The 5.6% return this week takes Zealand Pharma's (CPH:ZEAL) shareholders three-year gains to 146%

Simply Wall St · 11/04/2025 04:16

The worst result, after buying shares in a company (assuming no leverage), would be if you lose all the money you put in. But if you buy shares in a really great company, you can more than double your money. To wit, the Zealand Pharma A/S (CPH:ZEAL) share price has flown 146% in the last three years. How nice for those who held the stock! On top of that, the share price is up 51% in about a quarter.

After a strong gain in the past week, it's worth seeing if longer term returns have been driven by improving fundamentals.

While markets are a powerful pricing mechanism, share prices reflect investor sentiment, not just underlying business performance. One imperfect but simple way to consider how the market perception of a company has shifted is to compare the change in the earnings per share (EPS) with the share price movement.

Zealand Pharma became profitable within the last three years. Given the importance of this milestone, it's not overly surprising that the share price has increased strongly.
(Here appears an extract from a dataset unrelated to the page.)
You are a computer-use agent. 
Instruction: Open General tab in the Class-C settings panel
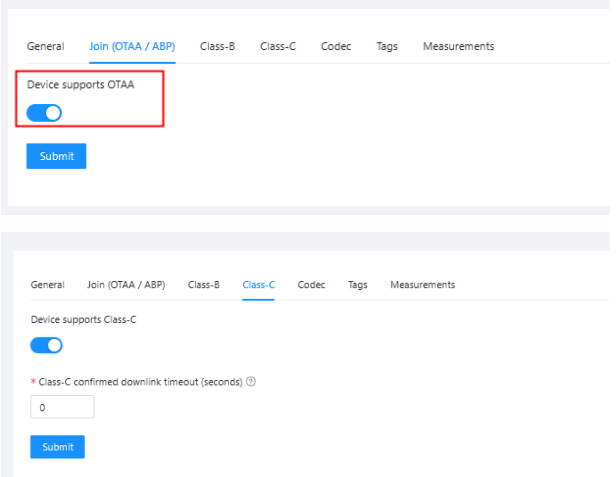click(47, 285)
The image below shows how EPS has tracked over time (if you click on the image you can see greater detail).

earnings-per-share-growth
CPSE:ZEAL Earnings Per Share Growth November 4th 2025

It is of course excellent to see how Zealand Pharma has grown profits over the years, but the future is more important for shareholders. It might be well worthwhile taking a look at our free report on how its financial position has changed over time.

A Different Perspective

While the broader market lost about 32% in the twelve months, Zealand Pharma shareholders did even worse, losing 43%. Having said that, it's inevitable that some stocks will be oversold in a falling market. The key is to keep your eyes on the fundamental developments. On the bright side, long term shareholders have made money, with a gain of 15% per year over half a decade. If the fundamental data continues to indicate long term sustainable growth, the current sell-off could be an opportunity worth considering. It's always interesting to track share price performance over the longer term. But to understand Zealand Pharma better, we need to consider many other factors. Take risks, for example - Zealand Pharma has 2 warning signs (and 1 which makes us a bit uncomfortable) we think you should know about.

We will like Zealand Pharma better if we see some big insider buys. While we wait, check out this free list of undervalued stocks (mostly small caps) with considerable, recent, insider buying.

Please note, the market returns quoted in this article reflect the market weighted average returns of stocks that currently trade on Danish exchanges.